Death of Dr. Solomon, Psychology

Dr. Richard L. Solomon, a distinguished scholar and mentor to generations in psychology, died on October 12 at the age of 77.

Dr. Solomon, who joined Penn in 1960, was the first James M. Skinner University Professor of Science at Penn. While serving as the first Faculty Master of Van Pelt College House--this university's first college house--he also became the first head of the University Scholars Program in 1974.

Among his many honors were his election to the National Academy of Sciences and the American Academy of Arts and Sciences; a Guggenheim Fellowship; and awards including the Society of Experimental Psychologists' Warren Medal for research, the Monie A. Ferst Award of Sigma Xi, and a Distinguished Achievement Citation from Brown University.

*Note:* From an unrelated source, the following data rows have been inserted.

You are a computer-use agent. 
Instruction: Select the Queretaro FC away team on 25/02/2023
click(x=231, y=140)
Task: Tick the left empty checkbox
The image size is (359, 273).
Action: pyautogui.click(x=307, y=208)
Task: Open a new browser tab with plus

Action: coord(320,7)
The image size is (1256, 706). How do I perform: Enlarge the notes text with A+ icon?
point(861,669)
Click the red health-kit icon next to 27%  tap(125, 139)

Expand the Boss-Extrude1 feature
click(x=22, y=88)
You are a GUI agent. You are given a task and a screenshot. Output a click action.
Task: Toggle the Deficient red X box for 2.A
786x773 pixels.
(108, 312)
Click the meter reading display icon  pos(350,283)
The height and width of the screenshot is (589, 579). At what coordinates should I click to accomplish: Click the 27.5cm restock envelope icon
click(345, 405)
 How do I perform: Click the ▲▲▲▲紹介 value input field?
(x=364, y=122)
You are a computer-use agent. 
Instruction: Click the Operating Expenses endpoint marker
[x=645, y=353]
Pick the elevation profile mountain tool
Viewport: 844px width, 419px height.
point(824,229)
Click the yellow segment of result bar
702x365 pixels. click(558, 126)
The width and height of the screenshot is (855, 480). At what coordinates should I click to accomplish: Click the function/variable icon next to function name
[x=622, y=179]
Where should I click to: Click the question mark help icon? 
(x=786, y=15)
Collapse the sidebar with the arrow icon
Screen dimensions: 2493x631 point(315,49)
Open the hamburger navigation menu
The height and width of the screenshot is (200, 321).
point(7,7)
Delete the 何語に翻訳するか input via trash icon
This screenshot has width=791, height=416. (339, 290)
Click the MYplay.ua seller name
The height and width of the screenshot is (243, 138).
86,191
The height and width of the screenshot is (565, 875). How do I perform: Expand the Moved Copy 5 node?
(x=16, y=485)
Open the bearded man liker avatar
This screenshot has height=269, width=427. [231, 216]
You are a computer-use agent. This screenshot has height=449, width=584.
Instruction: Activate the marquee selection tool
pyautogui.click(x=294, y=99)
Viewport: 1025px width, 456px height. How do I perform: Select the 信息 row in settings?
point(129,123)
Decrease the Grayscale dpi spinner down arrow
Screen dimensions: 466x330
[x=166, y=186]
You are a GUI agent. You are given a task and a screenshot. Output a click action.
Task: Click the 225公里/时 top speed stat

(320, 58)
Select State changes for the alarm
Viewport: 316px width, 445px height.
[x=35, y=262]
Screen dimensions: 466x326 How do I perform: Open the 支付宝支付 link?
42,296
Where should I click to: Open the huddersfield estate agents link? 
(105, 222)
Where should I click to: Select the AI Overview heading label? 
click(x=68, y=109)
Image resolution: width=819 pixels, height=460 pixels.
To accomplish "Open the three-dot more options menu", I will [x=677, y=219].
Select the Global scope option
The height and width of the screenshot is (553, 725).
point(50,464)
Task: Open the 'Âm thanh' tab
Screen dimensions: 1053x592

Richard Lester Solomon took his A.B. from Brown in 1940 and began his graduate work immediately, but after earning the master's in 1942 he entered wartime service as a research scientist for the Office of Scientific Research and Development. For one of his projects, the redesign of the B-29 fire control system, he received a patent which he donated to the government.

After World War II he returned to Brown to complete his Ph.D. in 1947, and taught for a year there before joining Harvard's Department of Social Relations as assistant professor. Early in his career he became known not only for his research in perception, motivation, conditioning and learning, but for the creation of new courses that drew on interdisciplinary sources. The very first popular course at Harvard, The Acquisition of Values, blended philosophy, social anthropology and social psychology, conditioning, learning and motivation. He became a full professor at Harvard in 1953.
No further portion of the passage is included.